Intervention de Audrey Farrugia

Mission commune d'information Répression infractions sexuelles sur mineurs — Réunion du 20 février 2019 à 16h35
Audition de représentants de la direction de l'administration pénitentiaire du ministère de la justice

Audrey Farrugia, adjointe au sous-directeur des missions :

Merci de nous recevoir. Je vais commencer par vous donner quelques éléments de cadrage sur le parcours pénitentiaire des auteurs d'infractions à caractère sexuel (AICS), puis sur leur prise en charge médicale.

À titre liminaire, je précise qu'il n'y a pas à proprement parler de prise en charge spécifique au profit des AICS sur mineurs, mais une prise en charge des AICS au sens large.

En ce qui concerne leur parcours pénitentiaire, les AICS peuvent être orientés vers des établissements spécialisés. C'est un enjeu important et cette affectation est présentée comme prioritaire parce qu'ils sont alors pris en charge par des professionnels rompus à cet exercice. Pour autant, l'affectation des AICS dans ce type de prison peut entrer en concurrence avec d'autres principes de la détention, et notamment la nécessité de maintenir les liens familiaux. En effet, on ne compte que vingt-deux établissements de ce type sur tout le territoire national (dont un en Corse et un en outre-mer), et ils ne couvrent donc pas tous les départements.

Pour l'affectation initiale d'un AICS, on privilégiera naturellement ce type d'établissement. En revanche, en cas de changement d'affectation d'un détenu, on prendra davantage en compte les critères plus habituels de la détention, ce qui peut conduire la personne incarcérée à poursuivre son parcours pénitentiaire dans un établissement classique.

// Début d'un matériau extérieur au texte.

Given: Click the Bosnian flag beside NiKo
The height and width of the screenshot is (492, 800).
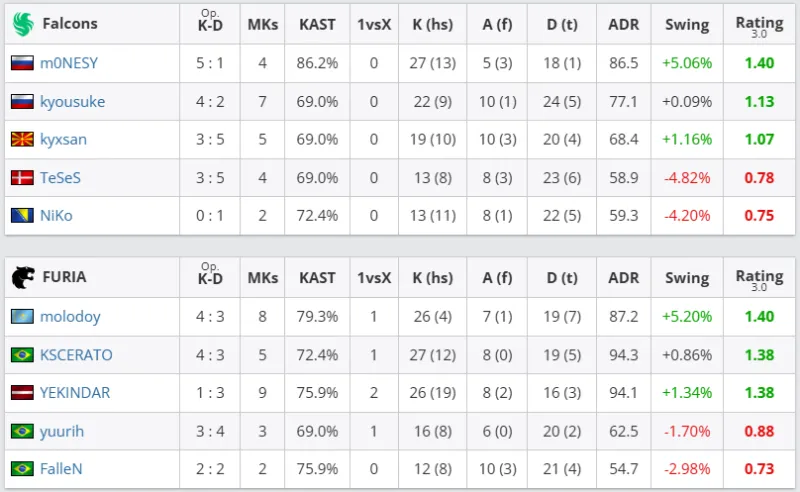Looking at the screenshot, I should point(22,216).
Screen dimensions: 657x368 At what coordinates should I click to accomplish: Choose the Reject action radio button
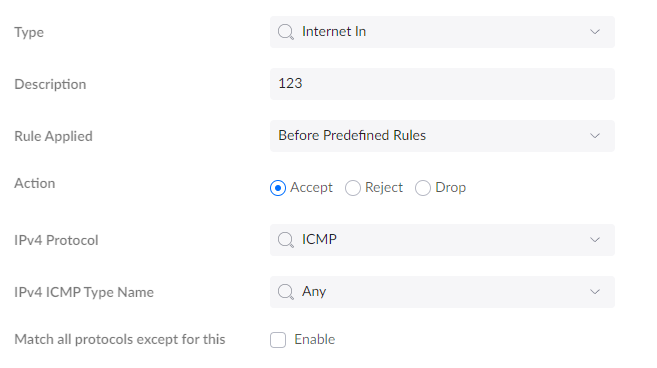click(353, 188)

D'après les statistiques disponibles en janvier 2019, on compte 37 % d'AICS parmi les détenus dans les établissements spécialisés, contre 10 % dans le reste de la population carcérale. Il faut avoir conscience que le regroupement de ces profils dans des établissements spécialisés présente l'avantage de les préserver des stigmatisations, voire des agressions dont ils peuvent être victimes dans les prisons ordinaires.

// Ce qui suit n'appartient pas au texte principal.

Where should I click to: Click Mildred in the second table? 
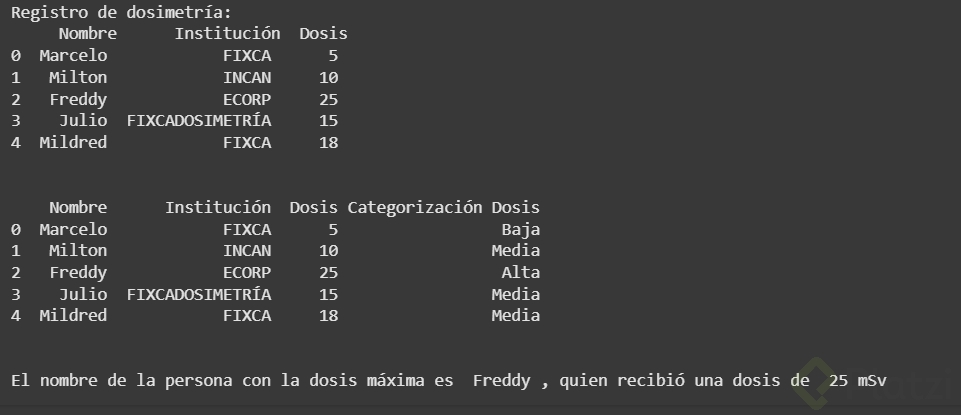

Des programmes de prévention de la récidive sont régulièrement organisés en direction des AICS, à travers des ateliers comme des groupes de parole. L'idée est de permettre aux AICS de parler de leurs actes et de les aider à déterminer le sens de leur passage à l'acte.

Ces programmes conduits par les services d'insertion et de probation (SPIP) s'appuient souvent sur l'expertise des centres ressources pour les intervenants auprès des auteurs de violences sexuelles (CRIAVS), qui existent dans chaque région. Ces structures bénéficient d'intervenants spécialisés et du matériel pédagogique nécessaire. Elles présentent des déclinaisons diverses au niveau local. Les SPIP travaillent également sur la sortie de la détention et sur la continuité des soins, de façon à garantir un lien entre la prise en charge à l'intérieur de l'établissement et celle qui se fera ensuite à l'extérieur. C'est essentiel pour les profils « AICS ».

La loi du 17 juin 1998 relative à la prévention et à la répression des infractions sexuelles ainsi qu'à la protection des mineurs a mis en place le médecin coordonnateur des soins qui joue un rôle de suivi. Le suivi socio-judiciaire qui peut être imposé aux auteurs de ces infractions permet d'assurer la continuité des soins.

La prise en charge médicale relève avant tout de la compétence et de la responsabilité du ministère de la santé et des solidarités, avec lequel nous travaillons étroitement. Un protocole élaboré en 2011 rappelle le caractère prioritaire de cette prise en charge. Plusieurs circulaires ont décliné les grands axes de travail. Les établissements spécialisés dans l'accueil des AICS disposent de moyens dédiés du ministère de la santé pour les mettre en oeuvre. Pour autant, la direction de l'administration pénitentiaire n'a qu'une vision limitée de l'aspect médical et de son application concrète.

Une enquête a été réalisée en 2015 dans la perspective de l'élaboration d'une première stratégie « santé-justice », qui a abouti en 2017. Cette même enquête de 2015 a servi pour la préparation de la stratégie « santé-justice » déclinée pour la période 2019-2022 : on constate une affectation inégale des moyens selon les territoires, notamment s'agissant de la disponibilité des professionnels de santé.

Hormis ces bilans limités, nous avons peu de visibilité sur les actions menées au sens strictement sanitaire pour la prise en charge des AICS.